Search for the word "yellow" in the entries. Each line that holds it should be copied.

= Supplied data =

====================

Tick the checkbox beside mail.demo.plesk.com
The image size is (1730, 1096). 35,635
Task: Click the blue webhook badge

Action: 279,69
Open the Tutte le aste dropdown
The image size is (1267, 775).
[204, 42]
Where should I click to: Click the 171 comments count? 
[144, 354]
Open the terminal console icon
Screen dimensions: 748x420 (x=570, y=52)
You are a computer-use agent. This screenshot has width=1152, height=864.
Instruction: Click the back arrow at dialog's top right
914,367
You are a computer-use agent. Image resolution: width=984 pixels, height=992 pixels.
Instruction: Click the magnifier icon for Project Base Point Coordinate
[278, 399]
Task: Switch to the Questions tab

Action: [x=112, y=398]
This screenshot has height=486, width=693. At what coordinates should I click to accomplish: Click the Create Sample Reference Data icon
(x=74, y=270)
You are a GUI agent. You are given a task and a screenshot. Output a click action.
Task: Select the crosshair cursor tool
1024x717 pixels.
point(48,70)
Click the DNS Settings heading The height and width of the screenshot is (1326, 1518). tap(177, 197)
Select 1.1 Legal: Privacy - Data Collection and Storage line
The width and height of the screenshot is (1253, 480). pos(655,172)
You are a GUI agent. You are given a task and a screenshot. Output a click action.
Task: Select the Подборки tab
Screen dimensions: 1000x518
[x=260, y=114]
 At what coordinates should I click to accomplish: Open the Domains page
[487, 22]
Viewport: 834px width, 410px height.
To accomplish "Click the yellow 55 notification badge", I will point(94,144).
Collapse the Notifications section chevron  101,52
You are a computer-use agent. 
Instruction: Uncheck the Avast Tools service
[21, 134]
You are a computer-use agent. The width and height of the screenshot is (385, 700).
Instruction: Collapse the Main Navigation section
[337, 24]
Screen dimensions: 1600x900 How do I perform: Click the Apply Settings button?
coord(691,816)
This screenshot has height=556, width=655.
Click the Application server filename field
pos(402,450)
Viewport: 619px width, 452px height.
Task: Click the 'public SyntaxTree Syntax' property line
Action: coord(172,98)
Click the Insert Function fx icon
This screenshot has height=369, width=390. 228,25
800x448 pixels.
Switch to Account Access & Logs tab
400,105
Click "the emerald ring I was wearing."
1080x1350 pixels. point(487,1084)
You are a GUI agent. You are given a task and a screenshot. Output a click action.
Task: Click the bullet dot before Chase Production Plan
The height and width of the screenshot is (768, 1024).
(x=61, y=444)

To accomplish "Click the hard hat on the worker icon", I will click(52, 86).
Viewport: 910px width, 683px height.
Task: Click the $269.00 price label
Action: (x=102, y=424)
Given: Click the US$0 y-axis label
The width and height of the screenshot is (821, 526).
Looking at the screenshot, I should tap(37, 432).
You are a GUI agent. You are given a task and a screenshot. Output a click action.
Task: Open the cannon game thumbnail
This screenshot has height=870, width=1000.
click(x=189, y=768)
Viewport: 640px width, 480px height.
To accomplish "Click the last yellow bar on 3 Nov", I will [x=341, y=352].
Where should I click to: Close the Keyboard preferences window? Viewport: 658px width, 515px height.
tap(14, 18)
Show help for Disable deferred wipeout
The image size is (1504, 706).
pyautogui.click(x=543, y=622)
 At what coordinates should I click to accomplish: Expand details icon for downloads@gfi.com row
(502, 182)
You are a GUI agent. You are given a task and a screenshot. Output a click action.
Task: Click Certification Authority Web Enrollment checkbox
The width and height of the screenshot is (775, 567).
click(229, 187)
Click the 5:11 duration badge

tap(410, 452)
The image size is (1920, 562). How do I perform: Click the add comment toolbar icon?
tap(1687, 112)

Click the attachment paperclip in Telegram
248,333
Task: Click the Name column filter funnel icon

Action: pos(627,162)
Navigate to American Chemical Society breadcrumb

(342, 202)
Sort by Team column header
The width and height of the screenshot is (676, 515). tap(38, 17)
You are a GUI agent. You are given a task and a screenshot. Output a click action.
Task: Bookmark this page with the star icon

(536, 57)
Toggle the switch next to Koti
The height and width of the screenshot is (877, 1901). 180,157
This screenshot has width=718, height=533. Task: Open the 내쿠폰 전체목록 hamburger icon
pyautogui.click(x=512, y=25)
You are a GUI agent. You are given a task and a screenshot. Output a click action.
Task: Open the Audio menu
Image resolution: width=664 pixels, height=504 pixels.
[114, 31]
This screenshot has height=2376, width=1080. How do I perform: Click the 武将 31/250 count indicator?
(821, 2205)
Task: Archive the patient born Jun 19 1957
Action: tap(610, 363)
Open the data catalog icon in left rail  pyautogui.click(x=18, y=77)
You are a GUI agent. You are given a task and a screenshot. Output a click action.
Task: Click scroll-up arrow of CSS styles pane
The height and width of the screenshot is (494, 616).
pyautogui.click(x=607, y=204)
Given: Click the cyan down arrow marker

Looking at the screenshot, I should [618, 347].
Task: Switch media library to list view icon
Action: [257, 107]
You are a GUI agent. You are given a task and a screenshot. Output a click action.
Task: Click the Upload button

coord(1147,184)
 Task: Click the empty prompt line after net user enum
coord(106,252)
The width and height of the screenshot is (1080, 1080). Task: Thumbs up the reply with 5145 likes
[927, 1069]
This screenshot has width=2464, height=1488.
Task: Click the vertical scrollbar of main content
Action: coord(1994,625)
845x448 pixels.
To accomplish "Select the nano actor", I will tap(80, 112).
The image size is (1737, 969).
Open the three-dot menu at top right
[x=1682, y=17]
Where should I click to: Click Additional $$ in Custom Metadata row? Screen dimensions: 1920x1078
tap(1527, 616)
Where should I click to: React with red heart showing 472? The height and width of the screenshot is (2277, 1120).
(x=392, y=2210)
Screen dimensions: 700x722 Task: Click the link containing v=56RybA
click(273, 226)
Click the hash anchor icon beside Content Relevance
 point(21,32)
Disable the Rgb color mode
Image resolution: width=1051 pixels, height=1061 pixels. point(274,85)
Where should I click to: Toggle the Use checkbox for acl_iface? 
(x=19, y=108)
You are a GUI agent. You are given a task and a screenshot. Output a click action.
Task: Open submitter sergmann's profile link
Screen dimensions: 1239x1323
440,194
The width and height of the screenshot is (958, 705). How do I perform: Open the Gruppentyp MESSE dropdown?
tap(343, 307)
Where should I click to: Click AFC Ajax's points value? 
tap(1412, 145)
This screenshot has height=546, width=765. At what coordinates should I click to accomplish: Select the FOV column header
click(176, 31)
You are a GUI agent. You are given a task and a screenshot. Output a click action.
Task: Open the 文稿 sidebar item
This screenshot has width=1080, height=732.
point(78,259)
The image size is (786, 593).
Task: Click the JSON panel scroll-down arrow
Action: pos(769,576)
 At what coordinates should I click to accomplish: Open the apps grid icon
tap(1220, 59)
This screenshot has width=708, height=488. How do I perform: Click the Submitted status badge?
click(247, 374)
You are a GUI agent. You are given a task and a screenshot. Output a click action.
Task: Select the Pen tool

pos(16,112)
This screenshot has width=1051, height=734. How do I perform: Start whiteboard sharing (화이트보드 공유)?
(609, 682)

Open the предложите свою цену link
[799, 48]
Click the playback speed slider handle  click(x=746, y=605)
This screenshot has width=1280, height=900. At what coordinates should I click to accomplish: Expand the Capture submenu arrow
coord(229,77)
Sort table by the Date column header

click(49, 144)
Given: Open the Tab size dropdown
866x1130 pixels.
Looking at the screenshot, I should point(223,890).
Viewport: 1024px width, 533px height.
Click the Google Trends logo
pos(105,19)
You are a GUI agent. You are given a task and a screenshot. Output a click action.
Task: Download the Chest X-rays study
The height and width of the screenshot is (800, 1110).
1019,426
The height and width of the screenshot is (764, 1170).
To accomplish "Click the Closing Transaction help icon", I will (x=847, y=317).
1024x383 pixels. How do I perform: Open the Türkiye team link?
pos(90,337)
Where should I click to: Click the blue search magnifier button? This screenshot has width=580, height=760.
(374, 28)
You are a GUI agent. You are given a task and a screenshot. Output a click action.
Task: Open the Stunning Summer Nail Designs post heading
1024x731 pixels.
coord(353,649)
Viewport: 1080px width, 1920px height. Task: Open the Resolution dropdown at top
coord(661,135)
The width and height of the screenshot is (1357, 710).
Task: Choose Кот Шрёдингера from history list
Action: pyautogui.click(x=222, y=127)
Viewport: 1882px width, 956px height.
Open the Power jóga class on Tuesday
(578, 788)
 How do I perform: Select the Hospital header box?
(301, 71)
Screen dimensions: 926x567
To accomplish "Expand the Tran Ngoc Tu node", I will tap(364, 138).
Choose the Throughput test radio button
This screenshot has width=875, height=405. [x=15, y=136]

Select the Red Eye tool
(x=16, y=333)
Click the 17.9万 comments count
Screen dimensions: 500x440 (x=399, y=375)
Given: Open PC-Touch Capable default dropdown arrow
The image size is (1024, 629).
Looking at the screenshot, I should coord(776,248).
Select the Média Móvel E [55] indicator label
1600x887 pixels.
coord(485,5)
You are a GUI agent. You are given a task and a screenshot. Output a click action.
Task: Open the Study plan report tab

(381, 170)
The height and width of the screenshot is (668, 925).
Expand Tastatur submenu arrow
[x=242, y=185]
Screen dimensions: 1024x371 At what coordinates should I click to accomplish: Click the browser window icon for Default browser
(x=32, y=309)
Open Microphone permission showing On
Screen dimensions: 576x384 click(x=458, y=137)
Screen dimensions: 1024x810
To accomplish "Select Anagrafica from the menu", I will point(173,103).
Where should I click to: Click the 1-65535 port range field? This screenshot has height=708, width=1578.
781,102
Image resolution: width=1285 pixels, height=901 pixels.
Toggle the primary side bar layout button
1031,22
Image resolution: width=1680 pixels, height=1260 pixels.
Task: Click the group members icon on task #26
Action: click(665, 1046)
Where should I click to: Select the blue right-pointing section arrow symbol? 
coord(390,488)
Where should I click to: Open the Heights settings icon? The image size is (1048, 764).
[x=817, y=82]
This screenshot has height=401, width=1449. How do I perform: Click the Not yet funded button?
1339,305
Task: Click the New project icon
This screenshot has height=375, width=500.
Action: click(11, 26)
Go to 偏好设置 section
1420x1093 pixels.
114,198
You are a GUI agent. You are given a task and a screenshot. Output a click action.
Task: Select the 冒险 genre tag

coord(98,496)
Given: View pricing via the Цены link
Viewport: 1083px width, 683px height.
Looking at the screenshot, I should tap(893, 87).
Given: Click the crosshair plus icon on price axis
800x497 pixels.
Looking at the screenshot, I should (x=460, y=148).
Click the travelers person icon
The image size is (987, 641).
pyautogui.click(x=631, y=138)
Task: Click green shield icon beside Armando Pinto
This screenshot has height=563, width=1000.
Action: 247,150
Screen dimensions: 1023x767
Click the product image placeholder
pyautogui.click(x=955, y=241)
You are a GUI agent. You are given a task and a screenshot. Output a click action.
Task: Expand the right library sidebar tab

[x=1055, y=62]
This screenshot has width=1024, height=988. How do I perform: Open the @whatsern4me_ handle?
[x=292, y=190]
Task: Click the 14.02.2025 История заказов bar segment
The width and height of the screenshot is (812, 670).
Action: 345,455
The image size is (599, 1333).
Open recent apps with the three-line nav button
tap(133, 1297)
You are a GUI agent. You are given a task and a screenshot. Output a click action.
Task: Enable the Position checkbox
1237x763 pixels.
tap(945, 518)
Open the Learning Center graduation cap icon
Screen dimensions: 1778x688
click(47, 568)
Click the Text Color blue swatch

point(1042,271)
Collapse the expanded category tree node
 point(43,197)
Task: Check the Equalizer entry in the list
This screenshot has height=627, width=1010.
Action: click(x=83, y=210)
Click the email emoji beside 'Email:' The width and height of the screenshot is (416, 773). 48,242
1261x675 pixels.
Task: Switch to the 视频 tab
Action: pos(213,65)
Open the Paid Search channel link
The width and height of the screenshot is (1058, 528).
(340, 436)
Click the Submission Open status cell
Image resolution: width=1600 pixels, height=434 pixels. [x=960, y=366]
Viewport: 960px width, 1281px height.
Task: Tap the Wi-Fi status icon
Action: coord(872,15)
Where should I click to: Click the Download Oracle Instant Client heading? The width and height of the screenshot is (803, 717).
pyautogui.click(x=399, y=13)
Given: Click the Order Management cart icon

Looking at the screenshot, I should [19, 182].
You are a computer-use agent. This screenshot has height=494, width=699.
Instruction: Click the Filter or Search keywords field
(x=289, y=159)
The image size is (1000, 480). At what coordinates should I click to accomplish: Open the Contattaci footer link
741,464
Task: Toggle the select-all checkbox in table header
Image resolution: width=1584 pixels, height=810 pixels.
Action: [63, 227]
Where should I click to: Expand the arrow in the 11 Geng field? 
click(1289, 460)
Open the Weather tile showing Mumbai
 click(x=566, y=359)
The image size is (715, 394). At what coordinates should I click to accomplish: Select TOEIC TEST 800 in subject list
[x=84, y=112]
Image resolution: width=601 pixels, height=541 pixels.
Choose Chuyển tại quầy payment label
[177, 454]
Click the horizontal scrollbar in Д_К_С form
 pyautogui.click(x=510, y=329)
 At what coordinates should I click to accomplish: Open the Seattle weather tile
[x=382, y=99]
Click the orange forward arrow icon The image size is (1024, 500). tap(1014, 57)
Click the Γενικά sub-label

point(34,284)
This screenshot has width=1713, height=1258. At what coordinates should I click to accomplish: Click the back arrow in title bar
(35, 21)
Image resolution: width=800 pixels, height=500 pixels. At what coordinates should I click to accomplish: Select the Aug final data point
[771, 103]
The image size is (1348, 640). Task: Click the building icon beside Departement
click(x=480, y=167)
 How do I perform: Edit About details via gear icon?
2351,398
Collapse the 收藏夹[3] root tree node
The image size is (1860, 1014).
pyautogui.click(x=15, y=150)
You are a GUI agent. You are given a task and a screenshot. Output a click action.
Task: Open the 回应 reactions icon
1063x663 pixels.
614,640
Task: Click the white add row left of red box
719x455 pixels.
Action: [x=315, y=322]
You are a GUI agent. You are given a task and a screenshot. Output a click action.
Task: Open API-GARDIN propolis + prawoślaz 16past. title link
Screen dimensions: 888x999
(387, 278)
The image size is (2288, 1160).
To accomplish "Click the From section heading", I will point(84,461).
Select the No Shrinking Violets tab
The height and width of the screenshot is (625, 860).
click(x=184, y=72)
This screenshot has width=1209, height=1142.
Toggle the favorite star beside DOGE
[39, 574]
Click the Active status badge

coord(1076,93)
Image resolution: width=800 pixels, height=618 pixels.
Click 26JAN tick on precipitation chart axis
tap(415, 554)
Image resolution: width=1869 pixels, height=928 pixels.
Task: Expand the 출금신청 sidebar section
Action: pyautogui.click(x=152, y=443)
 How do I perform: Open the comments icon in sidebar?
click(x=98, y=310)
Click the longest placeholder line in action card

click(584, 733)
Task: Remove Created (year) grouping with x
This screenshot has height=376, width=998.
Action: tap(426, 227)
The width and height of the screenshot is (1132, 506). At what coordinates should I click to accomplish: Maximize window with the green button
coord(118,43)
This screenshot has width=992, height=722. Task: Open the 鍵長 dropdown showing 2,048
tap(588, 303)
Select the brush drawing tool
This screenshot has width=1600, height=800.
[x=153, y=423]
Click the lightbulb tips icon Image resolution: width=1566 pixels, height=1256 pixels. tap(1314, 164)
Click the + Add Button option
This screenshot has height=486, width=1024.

====================

= Solution to this task =
To accomplish "Click the yellow 55 notification badge", I will point(94,144).
To accomplish "Click the last yellow bar on 3 Nov", I will [x=341, y=352].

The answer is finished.